Review ArticleVolume 74, Issue 5, August 2019

JOURNAL:J Am Coll Cardiol. Article Link

The Evolution of β-Blockers in Coronary Artery Disease and Heart Failure (Part 1/5)

P Joseph, K Swedberg, DP Leong et al. Keywords: heart failure; HF following ACS; stable CAD; β-blocker;

ABSTRACT


As new treatments continue to improve clinical outcomes in coronary artery disease (CAD) and heart failure, it is necessary to characterize the appropriate use of β-adrenergic receptor blockers (β-blockers) in the contemporary management of these conditions.

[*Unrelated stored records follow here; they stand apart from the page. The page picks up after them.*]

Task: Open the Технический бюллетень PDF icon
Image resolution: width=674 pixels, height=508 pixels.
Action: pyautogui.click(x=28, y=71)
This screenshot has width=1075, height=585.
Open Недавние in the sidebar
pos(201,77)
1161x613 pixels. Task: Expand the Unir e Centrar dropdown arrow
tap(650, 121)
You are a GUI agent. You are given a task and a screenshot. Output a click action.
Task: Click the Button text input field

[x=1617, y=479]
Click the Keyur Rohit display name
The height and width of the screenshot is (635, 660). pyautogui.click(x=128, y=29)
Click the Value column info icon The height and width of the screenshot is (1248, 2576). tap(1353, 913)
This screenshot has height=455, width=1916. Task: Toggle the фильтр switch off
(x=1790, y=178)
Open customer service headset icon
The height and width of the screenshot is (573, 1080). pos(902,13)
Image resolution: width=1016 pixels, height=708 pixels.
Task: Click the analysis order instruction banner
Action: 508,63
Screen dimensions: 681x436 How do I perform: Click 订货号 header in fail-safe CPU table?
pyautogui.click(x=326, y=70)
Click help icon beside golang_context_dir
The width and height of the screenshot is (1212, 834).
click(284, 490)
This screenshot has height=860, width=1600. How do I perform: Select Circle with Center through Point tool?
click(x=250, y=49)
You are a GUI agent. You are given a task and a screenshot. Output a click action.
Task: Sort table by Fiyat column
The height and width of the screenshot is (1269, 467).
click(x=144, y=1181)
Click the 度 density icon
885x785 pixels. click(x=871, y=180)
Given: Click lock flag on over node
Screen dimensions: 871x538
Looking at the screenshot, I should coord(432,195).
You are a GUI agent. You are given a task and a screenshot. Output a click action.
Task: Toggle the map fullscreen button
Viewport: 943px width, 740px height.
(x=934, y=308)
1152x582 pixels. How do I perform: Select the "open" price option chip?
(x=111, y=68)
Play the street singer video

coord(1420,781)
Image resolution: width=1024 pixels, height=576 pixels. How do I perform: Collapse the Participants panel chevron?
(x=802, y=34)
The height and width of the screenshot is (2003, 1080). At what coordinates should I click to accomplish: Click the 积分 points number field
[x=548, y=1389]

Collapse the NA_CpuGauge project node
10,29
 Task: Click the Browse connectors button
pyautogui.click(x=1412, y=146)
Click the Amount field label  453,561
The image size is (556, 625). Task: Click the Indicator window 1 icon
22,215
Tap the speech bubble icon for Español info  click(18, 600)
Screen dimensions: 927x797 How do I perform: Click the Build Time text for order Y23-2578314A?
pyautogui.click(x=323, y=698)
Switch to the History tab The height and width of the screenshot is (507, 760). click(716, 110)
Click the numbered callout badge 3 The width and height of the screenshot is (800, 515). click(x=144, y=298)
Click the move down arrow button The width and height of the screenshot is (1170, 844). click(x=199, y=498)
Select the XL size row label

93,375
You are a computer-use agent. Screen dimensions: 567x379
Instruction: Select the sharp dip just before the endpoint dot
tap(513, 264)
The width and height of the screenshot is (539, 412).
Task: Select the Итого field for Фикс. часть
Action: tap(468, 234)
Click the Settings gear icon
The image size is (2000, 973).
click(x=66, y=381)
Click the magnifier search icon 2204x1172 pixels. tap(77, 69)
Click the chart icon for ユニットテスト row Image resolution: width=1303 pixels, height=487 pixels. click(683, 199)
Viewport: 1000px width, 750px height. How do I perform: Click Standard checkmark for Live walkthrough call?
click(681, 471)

This review examines the current evidence supporting β-blocker use in heart failure with preserved ejection fraction (HFpEF), heart failure with midrange ejection fraction (HFmEF), and heart failure with reduced ejection fraction (HFrEF), following acute coronary syndrome and in stable CAD. β-Blockers remain essential in the treatment of HFrEF, but limited evidence supports their use in HFmEF or HFpEF. They should still be considered routinely following acute coronary syndrome, but there is a need for contemporary trials that re-examine this in patients without left ventricular dysfunction, as well as in patients with stable CAD. From a global perspective, more studies are needed to characterize the extent of β-blocker use in CAD and heart failure, and how evidence-based use can be improved in these conditions.